Soprano-80M / README.md

Update README.md

9581d6d verified 19 days ago

3.82 kB

	---
	library_name: transformers
	license: apache-2.0
	pipeline_tag: text-to-speech
	---

	# Soprano: Instant, Ultra‑Realistic Text‑to‑Speech


	<!-- Embedded demo video (placeholder) -->

	<p align="center">
	</p>

	---

	## Overview

	Soprano is an ultra‑lightweight, open‑source text‑to‑speech (TTS) model designed for real‑time, high‑fidelity speech synthesis at unprecedented speed, all while remaining compact and easy to deploy.

	With only 80M parameters, Soprano achieves a real‑time factor (RTF) of ~2000×, capable of generating 10 hours of audio in under 20 seconds. Soprano uses a seamless streaming technique that enables true real‑time synthesis in <15 ms, multiple orders of magnitude faster than existing TTS pipelines.

	This space contains the model weights for Soprano. The LLM uses a standard Qwen3 architecture, and the decoder is a Vocos model fine-tuned on the output hidden states of the LLM.

	Github: https://github.com/ekwek1/soprano

	Model Demo: https://huggingface.co/spaces/ekwek/Soprano-TTS

	---

	## Installation

	Requirements: Linux or Windows, CUDA‑enabled GPU required (CPU support coming soon).

	### One‑line install

	```bash
	pip install soprano-tts
	```

	### Install from source

	```bash
	git clone https://github.com/ekwek1/soprano.git
	cd soprano
	pip install -e .
	```

	> Note: Soprano uses LMDeploy to accelerate inference by default. If LMDeploy cannot be installed in your environment, Soprano can fall back to the HuggingFace transformers backend (with slower performance).
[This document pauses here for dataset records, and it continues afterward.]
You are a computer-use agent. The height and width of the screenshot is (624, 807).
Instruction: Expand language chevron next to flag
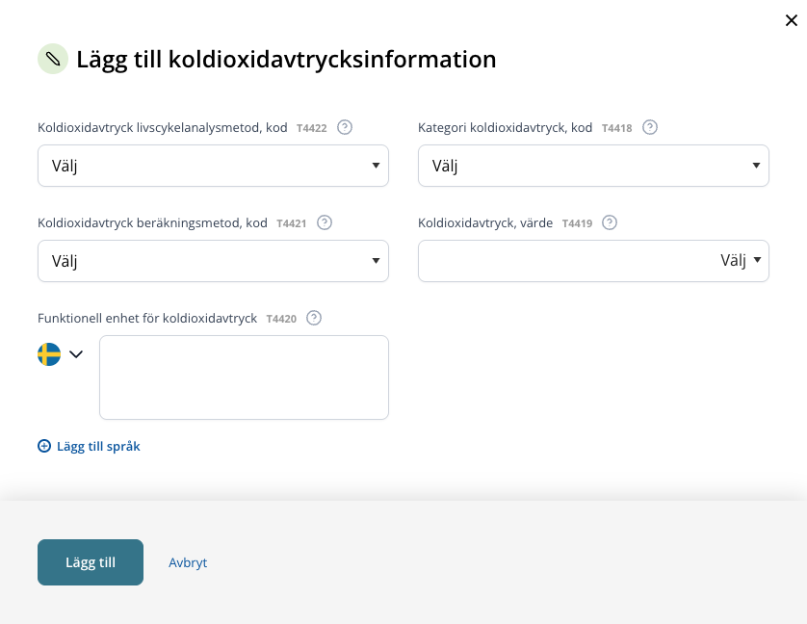76,354

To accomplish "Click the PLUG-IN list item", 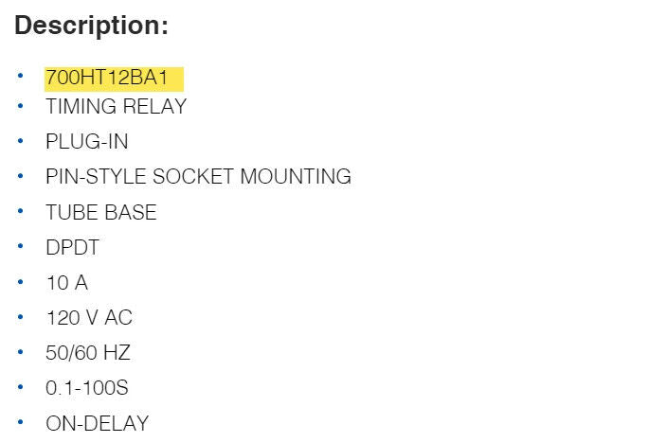I will 87,141.
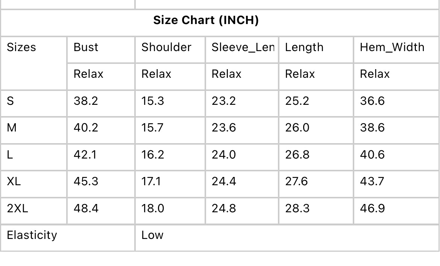Click bust value 45.3 for size XL

tap(86, 181)
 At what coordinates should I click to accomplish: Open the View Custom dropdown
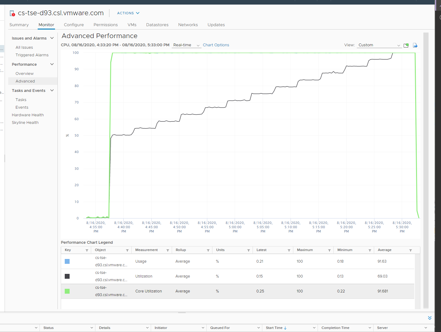379,45
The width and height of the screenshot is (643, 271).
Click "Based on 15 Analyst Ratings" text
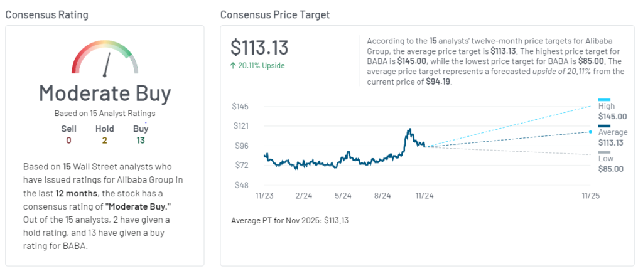click(x=105, y=114)
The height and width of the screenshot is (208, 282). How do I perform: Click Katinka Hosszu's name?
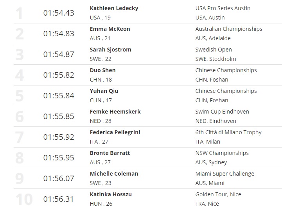coord(110,194)
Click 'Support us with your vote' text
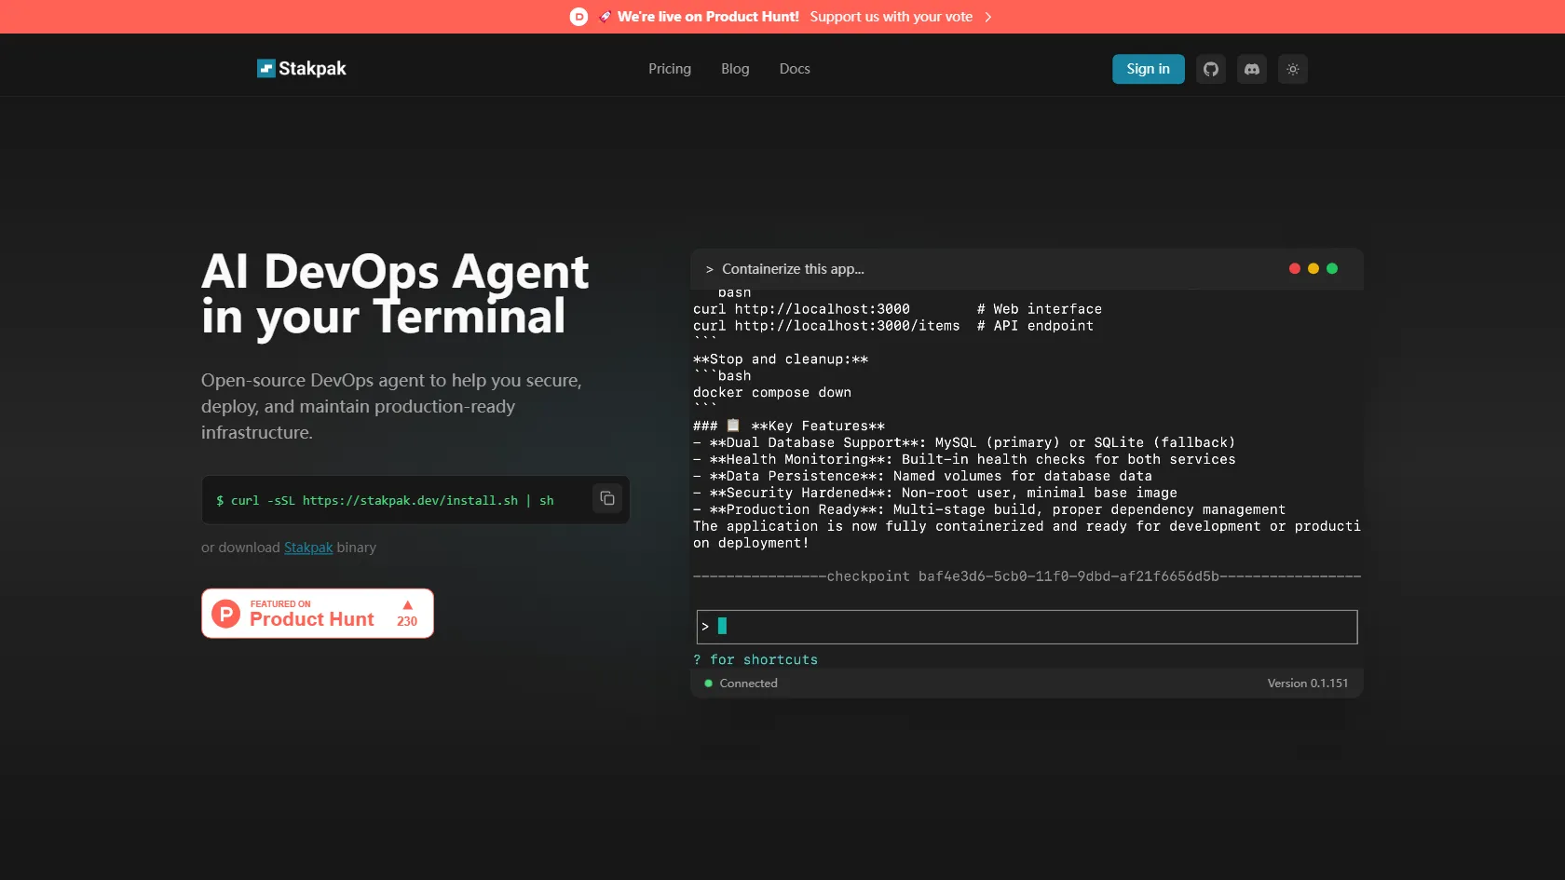Screen dimensions: 1565x880 [891, 17]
To enable this, pass `backend='transformers'` when creating the TTS model.

	---

	## Usage

	```python
	from soprano import SopranoTTS

	model = SopranoTTS()
	```

	### Basic inference

	```python
	out = model.infer("Hello world!")
	```

	### Save output to a file

	```python
	out = model.infer("Hello world!", "out.wav")
	```

	### Custom sampling parameters

	```python
	out = model.infer(
	"Hello world!",
	temperature=0.3,
	top_p=0.95,
	repetition_penalty=1.2,
	)
	```

	### Batched inference

	```python
	out = model.infer_batch(["Hello world!"] * 10)
	```

	#### Save batch outputs to a directory

	```python
	out = model.infer_batch(["Hello world!"] * 10, "/dir")
	```

	### Streaming inference

	```python
	import torch

	stream = model.infer_stream("Hello world!", chunk_size=1)
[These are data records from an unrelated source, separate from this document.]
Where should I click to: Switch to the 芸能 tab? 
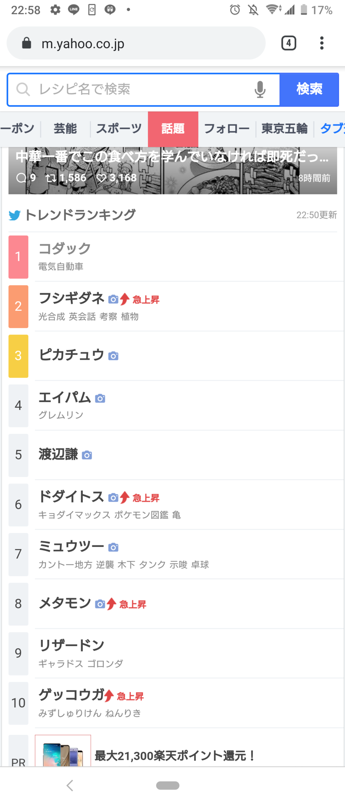tap(65, 129)
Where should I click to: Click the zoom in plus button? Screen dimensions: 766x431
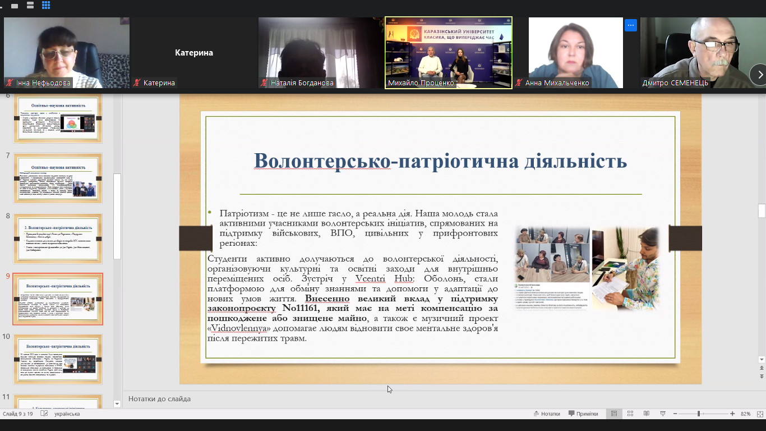click(732, 414)
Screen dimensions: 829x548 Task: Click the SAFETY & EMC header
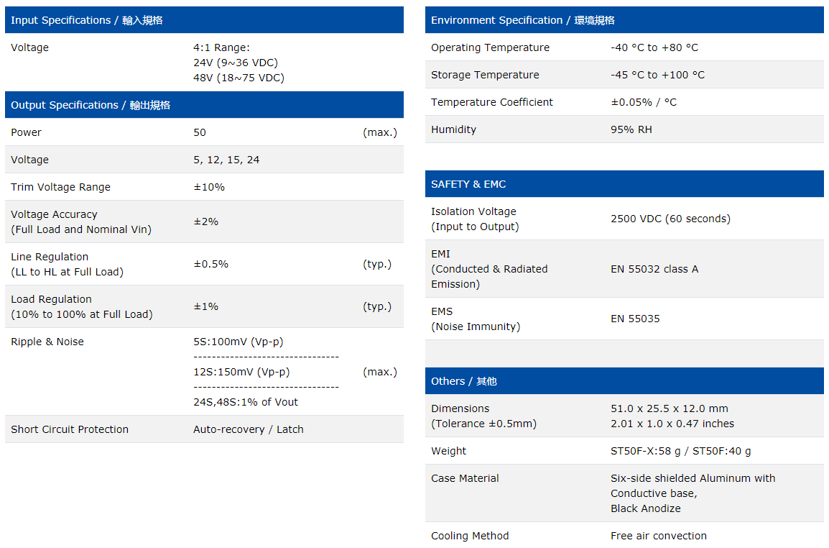pyautogui.click(x=468, y=184)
	# Audio chunks can be accessed via an iterator
	chunks = []
	for chunk in stream:
	chunks.append(chunk)

	out = torch.cat(chunks)
	```

	---

	## Key Features

	### 1. High‑fidelity 32 kHz audio

	Soprano synthesizes speech at 32 kHz, delivering clarity that is perceptually indistinguishable from 44.1 kHz audio and significantly higher quality than the 24 kHz output used by many existing TTS models.

	### 2. Vocos‑based neural decoder

	Instead of slow diffusion decoders, Soprano uses a Vocos‑based decoder, enabling orders‑of‑magnitude faster waveform generation while maintaining comparable perceptual quality.
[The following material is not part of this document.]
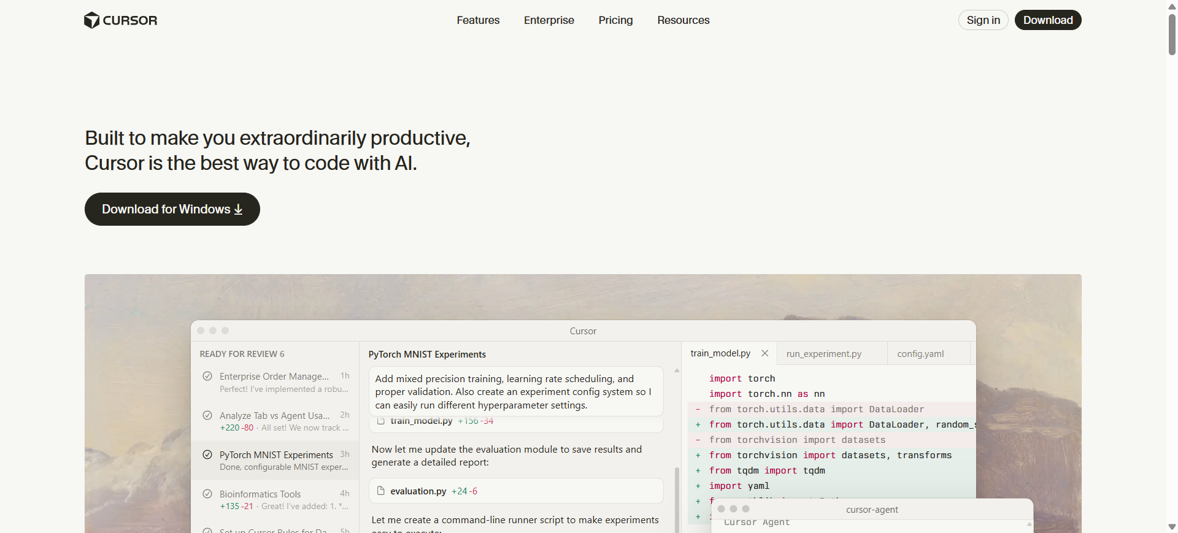Switch to the config.yaml tab
This screenshot has height=533, width=1178.
pos(920,354)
	### 3. Seamless real‑time streaming


	Soprano leverages the decoder’s finite receptive field to losslessly stream audio with ultra‑low latency. The streamed output is acoustically identical to offline synthesis, enabling interactive applications with sub‑frame delays.

	### 4. State‑of‑the‑art neural audio codec

	Speech is represented using a neural codec that compresses audio to ~15 tokens/sec at just 0.2 kbps, allowing extremely fast generation and efficient memory usage without sacrificing quality.

	### 5. Sentence‑level streaming for infinite context

	Each sentence is generated independently, enabling effectively infinite generation length while maintaining stability and real‑time performance for long‑form generation.

	---

	## License

	This project is licensed under the Apache-2.0 license.